Nestas questões de geografia e história, podemos pensar no anedótico gringo inculto. O estadunidense autocentrado, que não sabe que a capital do Brasil não é Buenos Aires. Talvez ecoando quando Ronald Reagan esteve por aqui e agradeceu a acolhida do povo da Bolívia. Sabes como é, Bolívia, Brasil, tudo começa com B e é fácil a gente se enganar.

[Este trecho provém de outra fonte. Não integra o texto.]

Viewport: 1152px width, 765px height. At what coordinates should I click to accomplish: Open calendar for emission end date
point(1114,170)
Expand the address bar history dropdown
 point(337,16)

E se muitos cidadãos do extenso país da América do Norte não sabem a capital do Brasil, quantos de nós somos capazes de citar os países da Europa ou da Ásia com suas capitais? Bom, eu costumava ser bom em geografia no final do primeiro grau, atual ensino fundamental. Devia saber a maior parte das capitais europeias e asiáticas. Fiquei velho e esqueci muito do que havia decorado para provas daquela época. Depois, de quebra, aconteceu o colapso da União Soviética e da Iugoslávia. O que era Iugoslávia virou uns seis ou sete países, e sou incapaz de dizer exatamente quantos países surgiram da antiga União Soviética.
Quantos de nós conhecemos os países da África e suas capitais? Pelo que li são 54 países. Bem diferentes entre si. Os países ao norte do Deserto do Saara, dominados pelo islamismo, são bem diferentes dos países ao sul desse Deserto. Os países da costa oriental do continente sofreram mais influências árabes que os da costa ocidental. E no sul da África temos temperaturas que se parecem com as daqui do sul do Brasil. Se não me engano, Durban, na África do Sul, fica na mesma latitude de Porto Alegre.

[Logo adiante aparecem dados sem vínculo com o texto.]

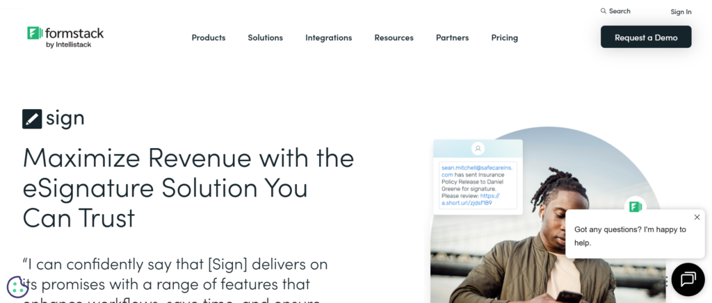Go to the Pricing page
712x303 pixels.
tap(505, 38)
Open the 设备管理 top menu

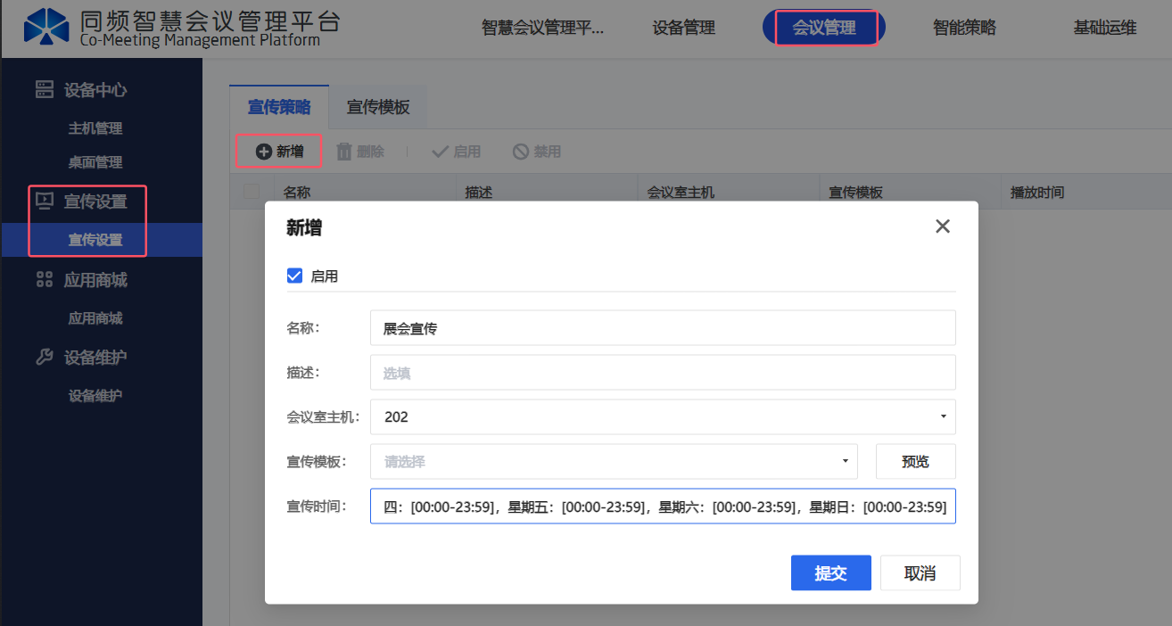click(x=684, y=28)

O noticiário não ajuda. Alinha o golpe de estado no Gabão, com uma série de golpes de estado ocorridos no continente. Falam dos golpes do Mali, na Guiné, no Sudão, em Burkina Fasso e em Níger.
Muitas vezes disso decorre que pessoas formalmente educadas dizem uma platitude como "isso decorre de uma questão cultural". Uma questão cultural é a resposta que as pessoas dão para poderem dizer algo e não pensar muito no assunto. Como se a cultura desses sete países afligidos por golpes de estado fosse a mesma, o que não é.

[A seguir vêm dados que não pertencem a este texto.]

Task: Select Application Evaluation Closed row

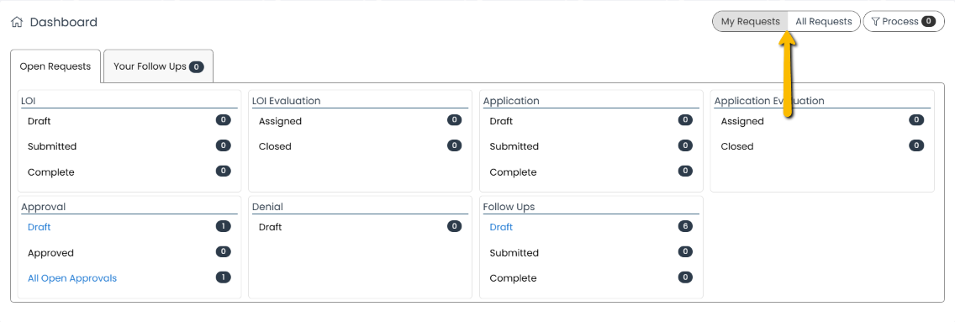Action: click(822, 146)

Talvez uma resposta melhor, não muito melhor, é que cada país tem sua história, tem cidadãos, cada um com seus interesses, e tem elites que serão mais ou menos corruptas, que poderão ceder, ou não, mais ou menos do seu poder.
No próximo sábado será 11 de setembro. Para quem viveu os eventos de 22 anos atrás, eles ficarão para sempre na memória. A queda das torres do World Trade Center, o ataque ao Pentágono e o ataque fracassado à Casa Branca. No próximo sábado, 11 de setembro, se completarão 50 anos do golpe de estado que derrubou Salvador Allende, no Chile. Esse país com uma elite branca que se considerava (se considera?) europeia era o país mais estável da América do Sul até então. Dizer que o golpe no Chile aconteceu por uma questão cultural é algo que não se sustenta. Agora já sabemos que os Estados Unidos e a então ditadura brasileira conspiraram contra o governo Allende. E , bem, boa parte da elite e da alta classe média chilenas clamaram pelo golpe.
Poderia lembrar mais uma série de coisas. Do tipo que Portugal teve um golpe de estado que acabou com o Estado Novo salazarista em 1974. Ou que em pleno século XXI, autocracias eleitorais (achei muito bom esse conceito quando li em algum jornal, "autocracia eleitoral") estão estabelecidas na Polônia e na Hungria. Talvez uma autocracia eleitoral esteja se estabelecendo em Israel. E por pouco o Brasil não esteve a caminho de se tornar algo assim.
Sabes? O Gabão tem uma população menor que a da Grande Porto Alegre. O golpe apeou do poder uma família governava o país desde a sua independência na década de 1960. Talvez os militares gaboneses de 2023 façam como os portugueses de 1974. De qualquer maneira, será algo com que as elites e o povo gabonês terão que lidar. Espero que lidem bem.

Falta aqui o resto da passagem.